Items from a dataset
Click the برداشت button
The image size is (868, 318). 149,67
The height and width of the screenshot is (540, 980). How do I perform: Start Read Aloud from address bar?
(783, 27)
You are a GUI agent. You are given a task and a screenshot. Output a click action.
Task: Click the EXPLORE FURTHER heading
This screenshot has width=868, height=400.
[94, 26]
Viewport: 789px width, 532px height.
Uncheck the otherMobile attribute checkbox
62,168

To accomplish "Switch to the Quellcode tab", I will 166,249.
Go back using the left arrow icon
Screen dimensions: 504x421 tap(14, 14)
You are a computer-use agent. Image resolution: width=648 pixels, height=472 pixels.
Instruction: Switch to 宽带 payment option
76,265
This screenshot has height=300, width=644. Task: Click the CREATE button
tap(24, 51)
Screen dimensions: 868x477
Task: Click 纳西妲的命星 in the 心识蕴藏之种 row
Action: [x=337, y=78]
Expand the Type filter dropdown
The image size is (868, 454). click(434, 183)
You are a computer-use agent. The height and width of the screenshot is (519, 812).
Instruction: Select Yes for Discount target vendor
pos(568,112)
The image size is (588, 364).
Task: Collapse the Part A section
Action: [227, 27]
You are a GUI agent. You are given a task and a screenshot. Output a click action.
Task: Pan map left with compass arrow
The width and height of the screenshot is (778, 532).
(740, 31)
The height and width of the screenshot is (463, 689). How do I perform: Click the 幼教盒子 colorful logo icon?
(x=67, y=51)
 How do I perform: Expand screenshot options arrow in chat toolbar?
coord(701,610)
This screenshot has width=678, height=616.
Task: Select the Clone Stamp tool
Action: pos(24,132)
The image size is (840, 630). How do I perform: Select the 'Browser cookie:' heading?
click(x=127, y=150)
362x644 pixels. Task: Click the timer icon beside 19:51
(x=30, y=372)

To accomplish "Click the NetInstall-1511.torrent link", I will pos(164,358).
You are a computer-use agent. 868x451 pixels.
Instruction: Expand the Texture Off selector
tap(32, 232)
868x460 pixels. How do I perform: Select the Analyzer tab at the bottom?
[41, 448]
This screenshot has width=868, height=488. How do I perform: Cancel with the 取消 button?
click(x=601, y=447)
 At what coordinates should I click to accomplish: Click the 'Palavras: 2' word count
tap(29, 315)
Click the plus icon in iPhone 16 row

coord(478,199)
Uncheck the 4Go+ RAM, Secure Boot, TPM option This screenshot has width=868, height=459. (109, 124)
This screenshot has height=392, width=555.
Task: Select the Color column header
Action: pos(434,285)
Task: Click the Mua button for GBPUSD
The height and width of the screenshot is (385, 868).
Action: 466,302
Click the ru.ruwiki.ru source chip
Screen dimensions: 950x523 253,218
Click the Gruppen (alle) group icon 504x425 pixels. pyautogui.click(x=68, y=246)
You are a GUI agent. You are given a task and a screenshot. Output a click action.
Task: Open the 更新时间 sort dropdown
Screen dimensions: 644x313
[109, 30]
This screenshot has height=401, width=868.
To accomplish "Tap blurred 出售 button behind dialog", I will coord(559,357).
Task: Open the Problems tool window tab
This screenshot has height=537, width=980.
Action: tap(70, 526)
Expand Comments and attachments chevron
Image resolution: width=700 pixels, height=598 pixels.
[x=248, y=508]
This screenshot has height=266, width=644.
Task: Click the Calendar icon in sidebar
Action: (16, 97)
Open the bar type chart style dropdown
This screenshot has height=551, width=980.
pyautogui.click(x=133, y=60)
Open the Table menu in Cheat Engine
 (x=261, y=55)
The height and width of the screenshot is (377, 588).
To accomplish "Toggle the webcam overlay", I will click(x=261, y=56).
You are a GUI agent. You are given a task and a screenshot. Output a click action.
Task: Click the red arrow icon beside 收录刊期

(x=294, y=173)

**Task requirements:** Provide a verbatim copy of all the entries.

**Solution to the exercise:**
Click the برداشت button
The image size is (868, 318). 149,67
The height and width of the screenshot is (540, 980). How do I perform: Start Read Aloud from address bar?
(783, 27)
You are a GUI agent. You are given a task and a screenshot. Output a click action.
Task: Click the EXPLORE FURTHER heading
This screenshot has width=868, height=400.
[94, 26]
Viewport: 789px width, 532px height.
Uncheck the otherMobile attribute checkbox
62,168

To accomplish "Switch to the Quellcode tab", I will 166,249.
Go back using the left arrow icon
Screen dimensions: 504x421 tap(14, 14)
You are a computer-use agent. Image resolution: width=648 pixels, height=472 pixels.
Instruction: Switch to 宽带 payment option
76,265
This screenshot has height=300, width=644. Task: Click the CREATE button
tap(24, 51)
Screen dimensions: 868x477
Task: Click 纳西妲的命星 in the 心识蕴藏之种 row
Action: [x=337, y=78]
Expand the Type filter dropdown
The image size is (868, 454). click(434, 183)
You are a computer-use agent. The height and width of the screenshot is (519, 812).
Instruction: Select Yes for Discount target vendor
pos(568,112)
The image size is (588, 364).
Task: Collapse the Part A section
Action: [227, 27]
You are a GUI agent. You are given a task and a screenshot. Output a click action.
Task: Pan map left with compass arrow
The width and height of the screenshot is (778, 532).
(740, 31)
The height and width of the screenshot is (463, 689). How do I perform: Click the 幼教盒子 colorful logo icon?
(x=67, y=51)
 How do I perform: Expand screenshot options arrow in chat toolbar?
coord(701,610)
This screenshot has width=678, height=616.
Task: Select the Clone Stamp tool
Action: pos(24,132)
The image size is (840, 630). How do I perform: Select the 'Browser cookie:' heading?
click(x=127, y=150)
362x644 pixels. Task: Click the timer icon beside 19:51
(x=30, y=372)

To accomplish "Click the NetInstall-1511.torrent link", I will pos(164,358).
You are a computer-use agent. 868x451 pixels.
Instruction: Expand the Texture Off selector
tap(32, 232)
868x460 pixels. How do I perform: Select the Analyzer tab at the bottom?
[41, 448]
This screenshot has width=868, height=488. How do I perform: Cancel with the 取消 button?
click(x=601, y=447)
 At what coordinates should I click to accomplish: Click the 'Palavras: 2' word count
tap(29, 315)
Click the plus icon in iPhone 16 row

coord(478,199)
Uncheck the 4Go+ RAM, Secure Boot, TPM option This screenshot has width=868, height=459. (109, 124)
This screenshot has height=392, width=555.
Task: Select the Color column header
Action: pos(434,285)
Task: Click the Mua button for GBPUSD
The height and width of the screenshot is (385, 868).
Action: 466,302
Click the ru.ruwiki.ru source chip
Screen dimensions: 950x523 253,218
Click the Gruppen (alle) group icon 504x425 pixels. pyautogui.click(x=68, y=246)
You are a GUI agent. You are given a task and a screenshot. Output a click action.
Task: Open the 更新时间 sort dropdown
Screen dimensions: 644x313
[109, 30]
This screenshot has height=401, width=868.
To accomplish "Tap blurred 出售 button behind dialog", I will coord(559,357).
Task: Open the Problems tool window tab
This screenshot has height=537, width=980.
Action: tap(70, 526)
Expand Comments and attachments chevron
Image resolution: width=700 pixels, height=598 pixels.
[x=248, y=508]
This screenshot has height=266, width=644.
Task: Click the Calendar icon in sidebar
Action: (16, 97)
Open the bar type chart style dropdown
This screenshot has height=551, width=980.
pyautogui.click(x=133, y=60)
Open the Table menu in Cheat Engine
 (x=261, y=55)
The height and width of the screenshot is (377, 588).
To accomplish "Toggle the webcam overlay", I will click(x=261, y=56).
You are a GUI agent. You are given a task and a screenshot. Output a click action.
Task: Click the red arrow icon beside 收录刊期

(x=294, y=173)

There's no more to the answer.